They removed the article, but there is still a post on their front page: https://techcrunch.com/
This the version googled has cached:
https://webcache.googleusercontent.com/search?q=cache:JP0ef1CueKYJ:https://techcrunch.com/2016/07/26/ourmine-team-important-message/+&cd=3&hl=en&ct=clnk&gl=uk
I have been following the recent hacks by the OurMine group, and find it all fascinating.
If anyone knows more about the group, their motives and how they actually manage to compromise various high profile social media accounts and websites, please do share it here.
>I have been following the recent hacks by the OurMine group, and find it all fascinating.
Just some kids using someone elses tools to search through someone elses database collection. In this case the compromised journos password appears to have been "camus8" or "albertcamus8".
Seems to be done with a mix of compromised (reused) credentials and social engineering. Social media accounts in particular are quite vulnerable to social engineering since they are often tied to mobile devices and it's fairly easy to contact a network operator and set up a forwarding number or request a new SIM card etc which completely bypasses most 2FA solutions.
According to their website [1], they seem to be trying to establish a reputation for pentesting social-media and websites. What better way to garner interest than by hacking a couple major companies?
What I don't understand is how they think these "marketing" tactics will establish anything but a negative reputation for their brand.
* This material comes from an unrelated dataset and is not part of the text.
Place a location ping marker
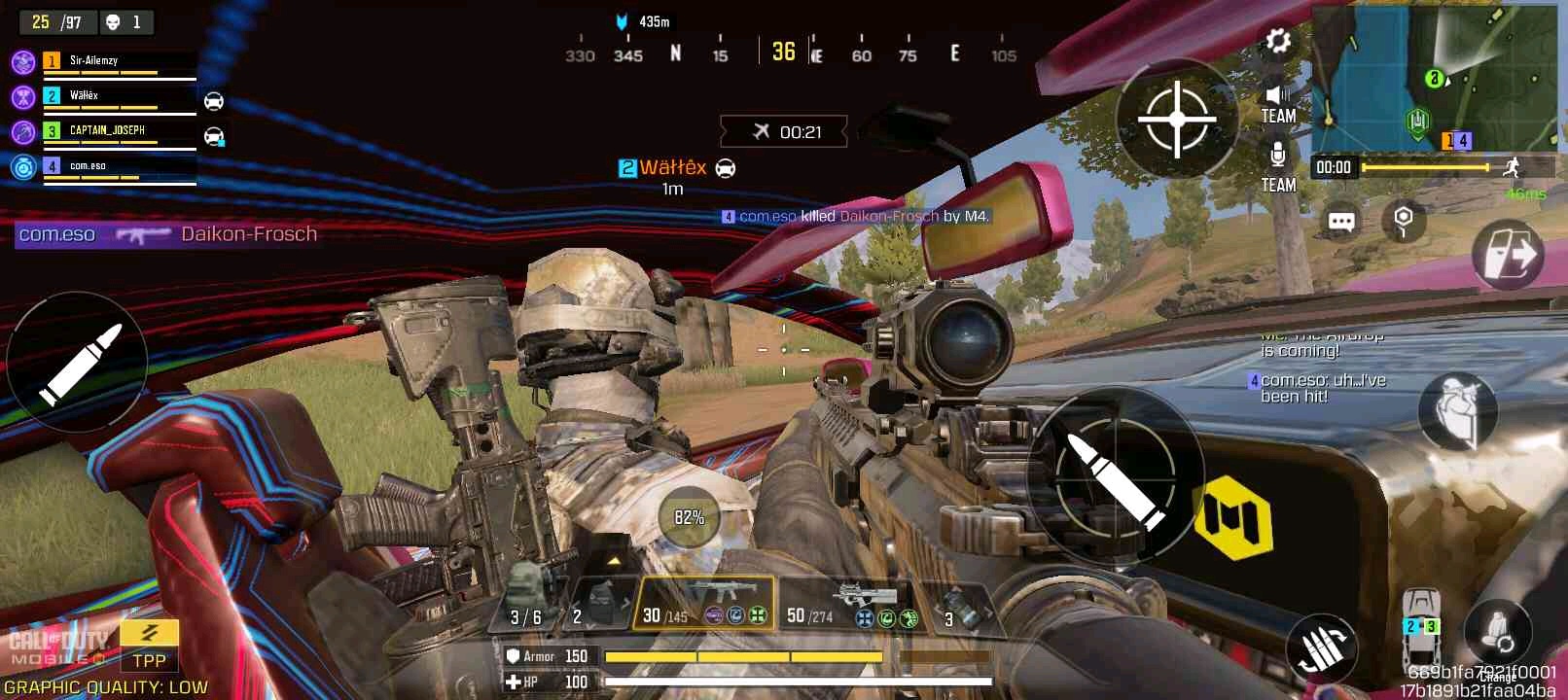click(1402, 220)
Seems to me like they are happily waving a massive red flag that says, "we break the law all the time and can't be trusted!"
The way the article is written, the writers can't seem to be able to get handle on why they hack the places they do and if they're black hats or white hats.
> But OurMine does offer some real security lessons, free of charge: Don’t reuse passwords between sites, set up two-factor authentication, and be aware that linking accounts can lead to unexpected security risks. Your Twitter account, as OurMine has successfully taught Sunder Pichai free of charge, is only as secure as the least-secure account that can post to it.
you say nothing to see here, but compromising high traffic sites with great potential for malware delivery to a large number of users shouldn't be a de-rigeur thing...
The fact that this has become the norm. should be a cause for concern.
The most popular method at the moment seems to be SEing phone companies into transferring the account to a phone owned by the attacker, therefore bypassing 2FA.